§ PROMPT: Below are lines of data; count those that contain "will" and give the total alone.

___ DATA RECORDS

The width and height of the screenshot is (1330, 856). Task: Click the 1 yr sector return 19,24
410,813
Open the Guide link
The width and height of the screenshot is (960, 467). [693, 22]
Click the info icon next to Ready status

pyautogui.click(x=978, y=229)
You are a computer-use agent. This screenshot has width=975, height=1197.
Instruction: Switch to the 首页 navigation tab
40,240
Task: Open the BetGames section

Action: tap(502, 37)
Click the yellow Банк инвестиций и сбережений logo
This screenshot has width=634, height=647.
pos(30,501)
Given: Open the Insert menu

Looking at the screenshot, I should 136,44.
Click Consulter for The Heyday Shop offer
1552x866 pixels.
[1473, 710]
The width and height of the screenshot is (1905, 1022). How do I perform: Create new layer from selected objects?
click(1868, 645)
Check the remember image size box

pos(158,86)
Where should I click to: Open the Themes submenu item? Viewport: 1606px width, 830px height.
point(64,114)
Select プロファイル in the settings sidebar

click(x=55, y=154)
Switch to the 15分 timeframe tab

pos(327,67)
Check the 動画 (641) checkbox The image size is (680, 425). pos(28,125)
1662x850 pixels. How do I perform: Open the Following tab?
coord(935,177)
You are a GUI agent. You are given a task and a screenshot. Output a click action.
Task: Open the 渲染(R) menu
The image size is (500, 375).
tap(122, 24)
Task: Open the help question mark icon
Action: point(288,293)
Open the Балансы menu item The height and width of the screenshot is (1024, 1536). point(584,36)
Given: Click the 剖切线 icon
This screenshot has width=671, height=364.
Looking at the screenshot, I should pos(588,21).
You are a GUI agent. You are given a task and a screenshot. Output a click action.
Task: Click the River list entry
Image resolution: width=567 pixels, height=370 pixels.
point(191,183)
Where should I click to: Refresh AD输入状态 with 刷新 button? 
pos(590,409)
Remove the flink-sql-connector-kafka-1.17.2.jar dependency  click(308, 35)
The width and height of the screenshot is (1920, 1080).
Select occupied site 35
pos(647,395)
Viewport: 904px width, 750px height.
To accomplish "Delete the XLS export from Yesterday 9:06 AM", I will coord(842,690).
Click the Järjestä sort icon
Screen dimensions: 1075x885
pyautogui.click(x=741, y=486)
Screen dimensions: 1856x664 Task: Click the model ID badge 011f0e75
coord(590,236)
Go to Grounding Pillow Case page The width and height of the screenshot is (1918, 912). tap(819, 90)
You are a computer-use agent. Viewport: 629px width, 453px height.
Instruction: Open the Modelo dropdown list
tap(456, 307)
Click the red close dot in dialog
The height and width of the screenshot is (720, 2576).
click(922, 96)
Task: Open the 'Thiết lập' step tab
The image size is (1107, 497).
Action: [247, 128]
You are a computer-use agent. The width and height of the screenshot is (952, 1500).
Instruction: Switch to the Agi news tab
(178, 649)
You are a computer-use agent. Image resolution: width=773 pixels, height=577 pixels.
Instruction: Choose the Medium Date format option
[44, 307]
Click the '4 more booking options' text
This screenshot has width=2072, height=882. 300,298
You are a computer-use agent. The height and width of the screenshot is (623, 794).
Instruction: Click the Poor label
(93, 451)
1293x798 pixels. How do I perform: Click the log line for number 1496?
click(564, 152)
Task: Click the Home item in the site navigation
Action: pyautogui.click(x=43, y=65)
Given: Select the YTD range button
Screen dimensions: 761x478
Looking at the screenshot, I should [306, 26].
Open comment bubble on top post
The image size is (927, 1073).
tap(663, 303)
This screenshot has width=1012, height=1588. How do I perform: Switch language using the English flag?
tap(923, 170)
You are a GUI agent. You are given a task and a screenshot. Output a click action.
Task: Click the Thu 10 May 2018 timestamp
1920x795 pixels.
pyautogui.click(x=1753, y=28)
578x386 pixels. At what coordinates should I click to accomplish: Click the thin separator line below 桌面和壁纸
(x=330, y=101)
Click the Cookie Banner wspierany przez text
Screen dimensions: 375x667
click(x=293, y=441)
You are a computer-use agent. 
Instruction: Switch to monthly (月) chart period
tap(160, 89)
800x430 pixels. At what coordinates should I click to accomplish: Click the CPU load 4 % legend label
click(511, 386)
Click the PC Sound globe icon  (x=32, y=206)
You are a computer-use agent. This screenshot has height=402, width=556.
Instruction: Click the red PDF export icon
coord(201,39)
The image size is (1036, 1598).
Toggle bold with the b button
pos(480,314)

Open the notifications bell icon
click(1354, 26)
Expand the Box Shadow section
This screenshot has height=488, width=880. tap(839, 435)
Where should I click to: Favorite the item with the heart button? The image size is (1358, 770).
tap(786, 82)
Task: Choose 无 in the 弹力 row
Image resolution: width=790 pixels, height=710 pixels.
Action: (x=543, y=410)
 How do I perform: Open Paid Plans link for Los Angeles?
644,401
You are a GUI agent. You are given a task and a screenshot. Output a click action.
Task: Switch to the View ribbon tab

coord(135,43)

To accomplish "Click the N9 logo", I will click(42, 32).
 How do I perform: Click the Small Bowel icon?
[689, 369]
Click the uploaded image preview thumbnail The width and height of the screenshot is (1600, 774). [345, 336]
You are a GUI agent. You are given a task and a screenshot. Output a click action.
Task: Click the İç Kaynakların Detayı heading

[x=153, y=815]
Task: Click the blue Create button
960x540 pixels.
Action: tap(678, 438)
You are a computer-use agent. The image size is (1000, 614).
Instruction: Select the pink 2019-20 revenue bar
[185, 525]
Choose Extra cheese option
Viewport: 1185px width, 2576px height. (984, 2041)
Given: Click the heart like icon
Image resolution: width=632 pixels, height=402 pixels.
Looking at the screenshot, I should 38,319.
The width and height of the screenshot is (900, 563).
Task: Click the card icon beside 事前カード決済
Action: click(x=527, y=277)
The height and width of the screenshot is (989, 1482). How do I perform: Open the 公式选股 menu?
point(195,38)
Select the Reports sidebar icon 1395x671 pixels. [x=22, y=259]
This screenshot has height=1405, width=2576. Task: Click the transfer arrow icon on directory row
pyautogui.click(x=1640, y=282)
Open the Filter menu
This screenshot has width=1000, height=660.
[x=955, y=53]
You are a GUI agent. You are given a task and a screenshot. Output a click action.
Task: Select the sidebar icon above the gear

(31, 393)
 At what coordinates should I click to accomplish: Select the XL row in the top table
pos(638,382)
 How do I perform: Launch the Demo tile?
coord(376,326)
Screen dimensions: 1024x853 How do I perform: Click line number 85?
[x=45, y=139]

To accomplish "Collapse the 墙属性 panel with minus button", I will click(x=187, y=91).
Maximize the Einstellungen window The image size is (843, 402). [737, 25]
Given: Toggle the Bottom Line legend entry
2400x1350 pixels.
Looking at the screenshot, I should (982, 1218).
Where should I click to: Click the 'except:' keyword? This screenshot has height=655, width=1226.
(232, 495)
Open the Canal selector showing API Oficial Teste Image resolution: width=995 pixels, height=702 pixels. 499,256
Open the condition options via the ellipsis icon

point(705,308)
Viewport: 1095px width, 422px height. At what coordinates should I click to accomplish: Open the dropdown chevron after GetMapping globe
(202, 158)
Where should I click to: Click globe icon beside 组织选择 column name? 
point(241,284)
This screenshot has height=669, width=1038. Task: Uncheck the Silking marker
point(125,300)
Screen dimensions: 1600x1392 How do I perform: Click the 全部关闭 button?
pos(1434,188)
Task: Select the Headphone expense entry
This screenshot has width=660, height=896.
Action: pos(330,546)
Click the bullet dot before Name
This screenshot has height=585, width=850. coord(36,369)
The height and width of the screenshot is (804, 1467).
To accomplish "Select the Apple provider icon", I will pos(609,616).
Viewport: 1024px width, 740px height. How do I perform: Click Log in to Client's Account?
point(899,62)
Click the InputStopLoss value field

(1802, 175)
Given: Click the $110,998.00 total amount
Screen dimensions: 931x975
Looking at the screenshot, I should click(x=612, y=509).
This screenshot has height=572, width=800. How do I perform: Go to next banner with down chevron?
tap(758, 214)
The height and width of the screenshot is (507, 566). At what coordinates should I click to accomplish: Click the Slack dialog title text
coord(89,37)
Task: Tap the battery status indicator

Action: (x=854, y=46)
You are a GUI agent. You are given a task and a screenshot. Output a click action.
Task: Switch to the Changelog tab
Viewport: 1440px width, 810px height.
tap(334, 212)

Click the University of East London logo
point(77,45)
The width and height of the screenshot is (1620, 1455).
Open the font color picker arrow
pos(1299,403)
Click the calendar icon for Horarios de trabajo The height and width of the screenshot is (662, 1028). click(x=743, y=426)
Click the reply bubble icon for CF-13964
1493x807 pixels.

______

§ FINISHED EXERCISE: 4